Another big draw on the TG-2 is its elaborate GPS system. In addition to locating you, the camera will tell you your altitude or depth (using a manometer instead of the usual GPS method) as well as which direction you're facing. There's also a database of landmarks, though it's not very 'deep', and if the camera picks the wrong landmark, the only thing you can do is choose another, as there's no way to remove that tag. One interesting use of the landmark database is to display a sort of compass on the display, showing various destinations in the vicinity. In other words, the TG-2 can literally guide you to landmarks. The camera also has a map view, though the scale of the map makes it essentially pointless.

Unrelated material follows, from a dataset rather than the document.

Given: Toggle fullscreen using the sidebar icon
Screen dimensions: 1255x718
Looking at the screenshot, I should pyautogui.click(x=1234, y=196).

You won't do a lot of waiting on the Olympus TG-2. It starts up in less than a second, focuses extremely quickly (even in low light), and has minimal delays between shots. In continuous shooting mode, the TG-2 can take up to one hundred images at over 5 frames/second. If you're in an open area (and have used the GPS-A function), the camera can locate itself in just fifteen seconds (though you won't be so lucky in the big city). The TG-2's battery life number of 350 shots per charge (without the battery-sucking GPS turned on) is excellent for a compact camera.
Photo quality isn't fantastic on the TG-2, but it's more than good enough for purpose and target audience. While the camera exposes accurately, like most compacts it tends to clip highlights. Colors have a vivid look that has become a trademark of Olympus cameras. Photos are a little soft, but your favorite photo editor can take care of that. Underwater, we were very pleased that there were no color casts to be found, unlike most of the competition. At low ISOs you'll find both luminance noise and detail smudging, though that's par for the course on compacts. Photos taken at sensitivities as high as ISO 800 are usable for most purposes, with the two highest settings saved for desperation only. Occasional CA can be a problem, around high-contrast edges, but in normal shooting it isn't a big issue.
Overall, we really enjoyed our time with the Olympus Tough TG-2. It's very solidly built, performs well, has lots of bells-and-whistles, and produces satisfying images for nearly all purposes. The only things that keep this rugged camera from earning a gold award are its weak flash and poor visibility, and we hope Olympus addresses both of those on the next TG-series model.
Ergonomics & handling
Exposure and focus accuracy
Image quality (jpeg)
Low light / high ISO performance
Movie / video mode
Outdoorsy people who want a camera that can take good photos underwater or in the mountains.
Not so good for
Those who take low light flash photos or shoot frequently in bright sunlight.
The Olympus TG-2 offers a very rugged body combined with good image quality, a fast lens, superb performance, a full-featured GPS system and plenty of fun extras. Downsides are few, which include issues with panning in movies, highlight clipping and chromatic aberrations in photos, and difficulty seeing the display outdoors.